• [Action item] I need every line from the start of the material below up to and including the line containing "[basket] (419, 11)", restated exactly, with the pictures omitted.

• [Extracted information]
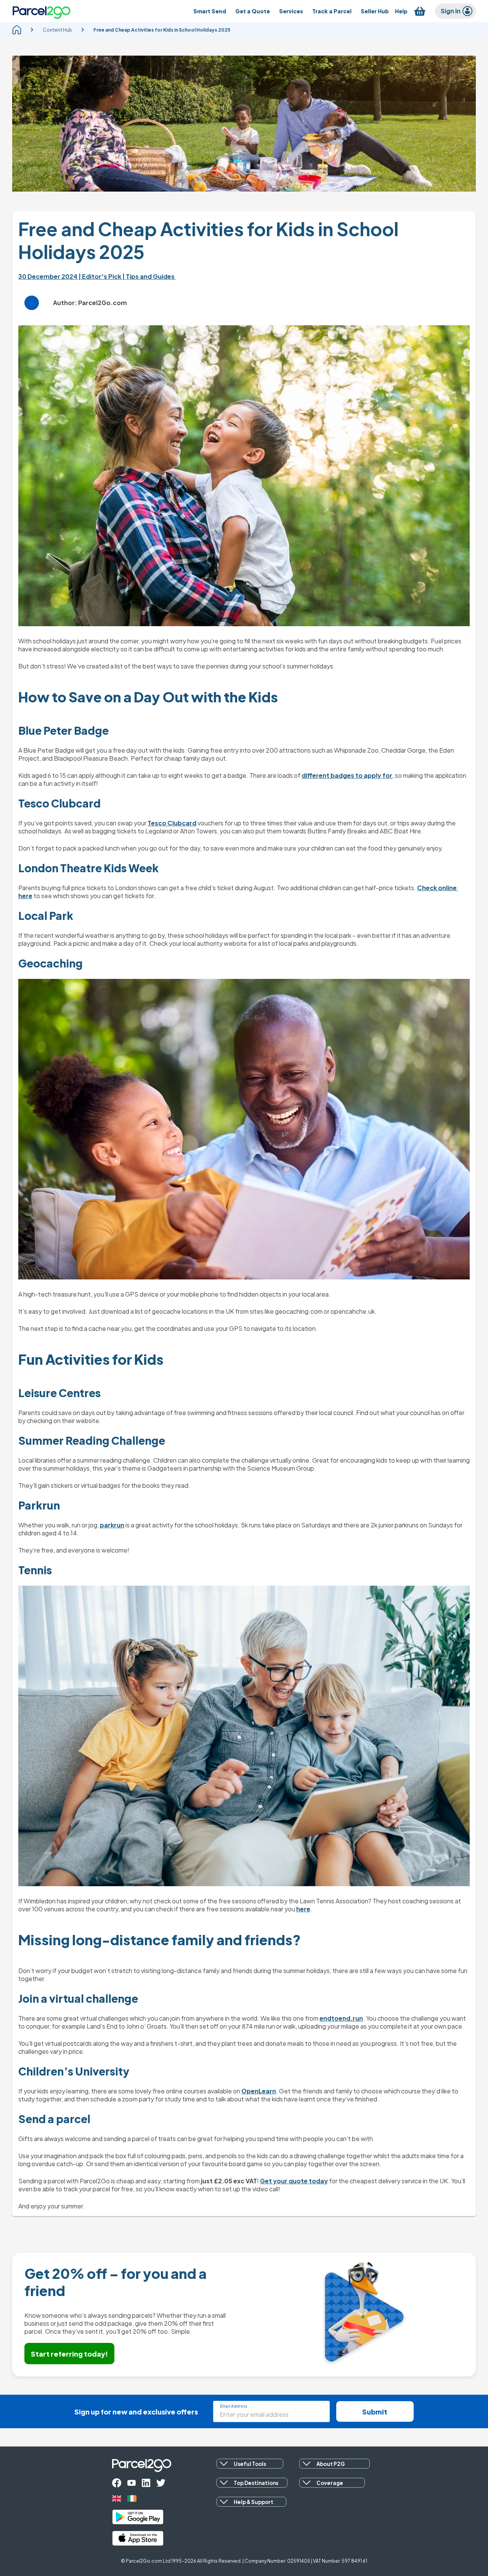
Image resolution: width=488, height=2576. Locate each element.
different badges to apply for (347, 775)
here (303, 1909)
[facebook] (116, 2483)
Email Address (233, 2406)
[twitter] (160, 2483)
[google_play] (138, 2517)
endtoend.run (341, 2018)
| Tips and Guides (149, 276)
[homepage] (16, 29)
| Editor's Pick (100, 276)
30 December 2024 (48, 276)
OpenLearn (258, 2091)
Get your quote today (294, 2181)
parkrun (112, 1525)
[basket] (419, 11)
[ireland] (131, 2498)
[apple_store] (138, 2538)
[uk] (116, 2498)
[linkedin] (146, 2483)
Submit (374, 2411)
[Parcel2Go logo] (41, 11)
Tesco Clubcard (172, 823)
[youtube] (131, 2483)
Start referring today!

• [Answer for this exercise]
Image resolution: width=488, height=2576. Locate each element.
different badges to apply for (347, 775)
here (303, 1909)
[facebook] (116, 2483)
Email Address (233, 2406)
[twitter] (160, 2483)
[google_play] (138, 2517)
endtoend.run (341, 2018)
| Tips and Guides (149, 276)
[homepage] (16, 29)
| Editor's Pick (100, 276)
30 December 2024 (48, 276)
OpenLearn (258, 2091)
Get your quote today (294, 2181)
parkrun (112, 1525)
[basket] (419, 11)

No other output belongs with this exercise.